This article is a comment upon the current state of Corporate Social Responsibility in India. It begins with explaining what CSR is, why it is necessary for any business firm, and what all the concept entails. It then goes on to elucidate the provisions of the Companies Act, which make CSR mandatory for several companies, and analyses the impact this can have on the CSR scene in India Inc. and the business environment.
Each individual living in society has certain obligations towards it. This is particularly relevant in cases of companies, which are considered to be ‘artificial persons’ in the eyes of law. Any business organization must aim at operating in ways that help it to fulfil the expectations of society. An enterprise is permitted by society to carry out its economic activities and earn profits, but it should also refrain from activities that are undesirable from a society’s perspective, under what is called a Triple Bottom Line (TBL) approach.

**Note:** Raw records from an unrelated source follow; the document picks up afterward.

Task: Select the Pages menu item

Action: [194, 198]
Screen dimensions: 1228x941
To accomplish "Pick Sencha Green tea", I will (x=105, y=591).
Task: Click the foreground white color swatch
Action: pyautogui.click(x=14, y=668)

Having noted that, Corporate Social Responsibility (CSR) can be said to mean the achievement of commercial success in ways that honour ethics and respect people, communities, and the environment. It also involves addressing several legal, ethical, and commercial expectations that society has from corporates, whose decisions should aim to balance the claims of all those groups which have an interest in the life of the body corporate. Therefore, by upholding the norms of socially responsible and ethically upright behaviour, a business serves its own good by ensuring its durable success in this manner.
Scope of Corporate Social Responsibility
To what extent is a corporate socially responsible? Writers such as Carroll Archie have tried to categorically divide CSR into responsibilities across economic, legal, ethical, and philanthropic lines. Over the years, the latter two categories, which involve the significant exercise of discretion on part of the corporate, have occupied a significant place in the concept of CSR. The other two, on the other hand, continue to remain driven by certain compulsions (making them necessary for either earning profits or avoiding regulation).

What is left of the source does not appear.